先ほどのスポットのほうがよほどよく見える。

「さっき指差した場所のほうが富士山よく見えるね」

バイクを降りるとすぐに香織は言った。

「そうそう。さっきのとこはたまに三脚立てて写真撮ってる人を見るよ」

「へえ。プロが撮りにくるスポットなんだ」

「プロかどうか知らないけど」

「この周辺で鹿が走っているの見たことあるよ」

「鹿?ほんと?」

「マジマジ。スゴい迫力だったよ」

「迫力があるの?」

「デカかったから。
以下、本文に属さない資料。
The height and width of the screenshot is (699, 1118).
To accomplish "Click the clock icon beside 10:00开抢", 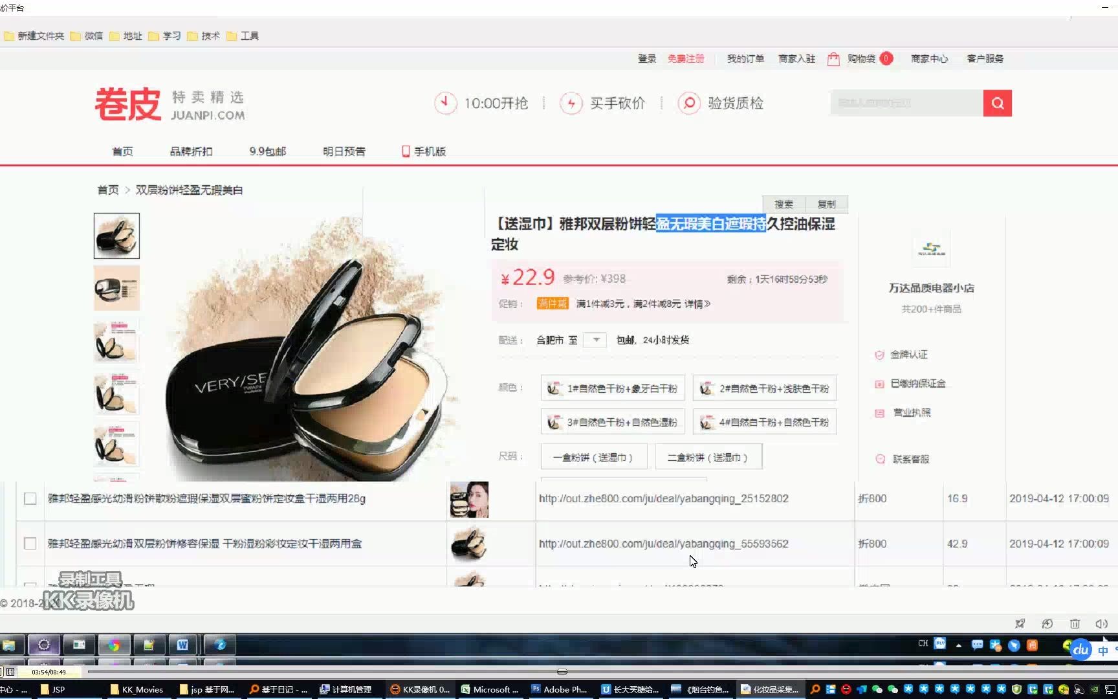I will (444, 103).
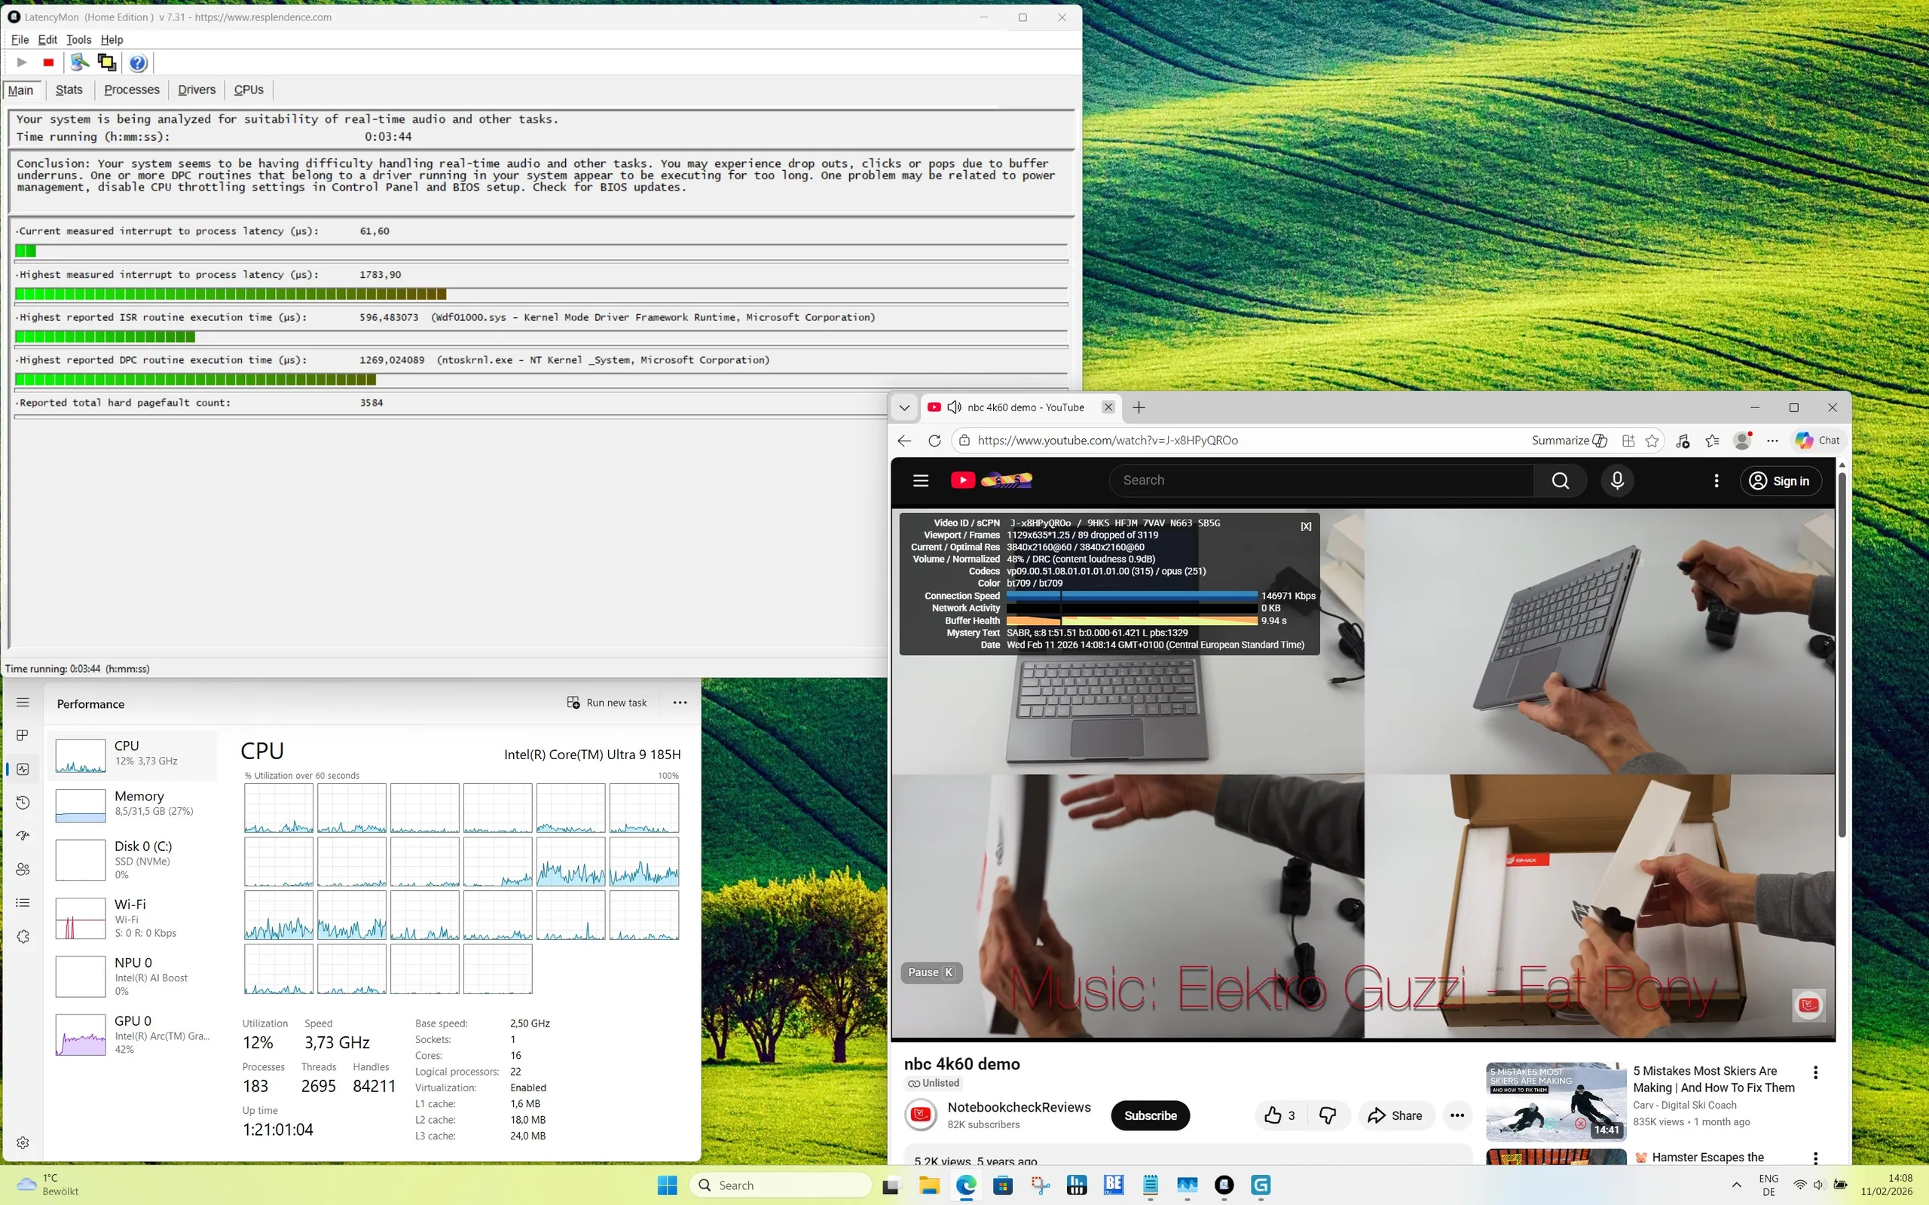Switch to the Drivers tab
Screen dimensions: 1929x1205
click(x=196, y=90)
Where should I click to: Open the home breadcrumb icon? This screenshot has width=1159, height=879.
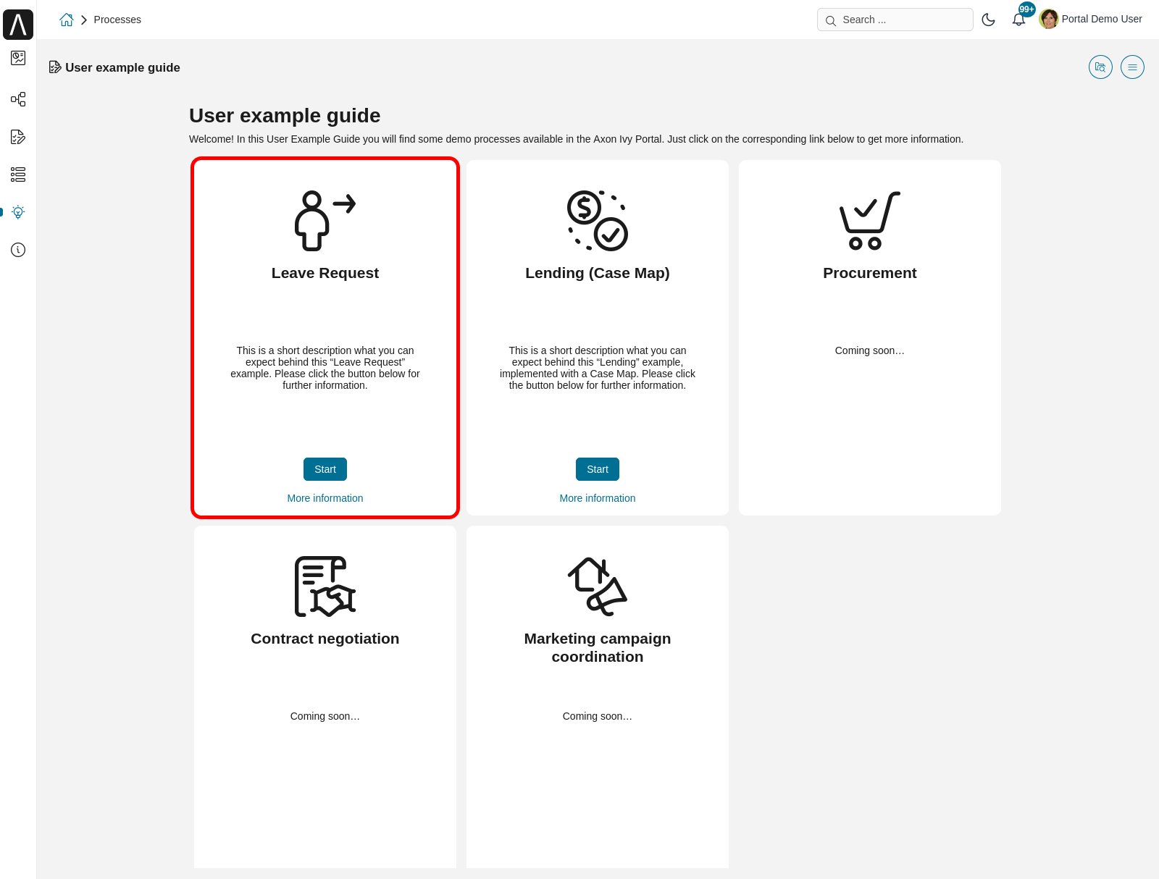[66, 20]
それがさカーブ曲がったら目の前走ってて、こっちが追っかけてるみたいになったの」

「でどうしたの?」

「少し走ったらガードレール飛び越えて逃げてった」

「ガードレール?」

香織はガードレールの下を見た。
とても人間が降りれるような斜面ではない。
木々はしっかりと根を張ってるが地面はほぼ垂直に近い。

「こんなとこ降りれるんだ。鹿ってスゴいね」

「ほんと。思わず止まって覗き込んだけど。一瞬で消えた」

「スゴッ」

「森は奴らの住み家だからね」

「奴らときたよね」

「さてそんな奴らの秘密の場所、今日は行くから」

「え?奴らのって鹿の?」

沙織は口角を少し上げた笑みで頷いた。

「ウッソ、鹿見れるの?」

「まあそれはわからないけどね。奴らの警戒心もあるし」

「え。もう奴ら対私達みたいになってない?」

「まぁまぁ。ついてきて」

沙織はズーマーに乗ると拳を突き上げ「イエー!」と、走り出した。
香織も「イエー!」と無邪気に走り出した。
前回は右の道を下って行ったが、沙織は目の前の道を左に曲がった。